[Pixel coordinate grounding data]
----------

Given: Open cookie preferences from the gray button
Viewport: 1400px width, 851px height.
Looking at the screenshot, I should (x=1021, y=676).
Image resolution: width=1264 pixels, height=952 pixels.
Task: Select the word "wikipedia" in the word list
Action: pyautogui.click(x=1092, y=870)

----------

## EXERCISE
Retype the entries one by one, exactly.

## WRITTEN RESPONSE
Given: Open cookie preferences from the gray button
Viewport: 1400px width, 851px height.
Looking at the screenshot, I should (x=1021, y=676).
Image resolution: width=1264 pixels, height=952 pixels.
Task: Select the word "wikipedia" in the word list
Action: pyautogui.click(x=1092, y=870)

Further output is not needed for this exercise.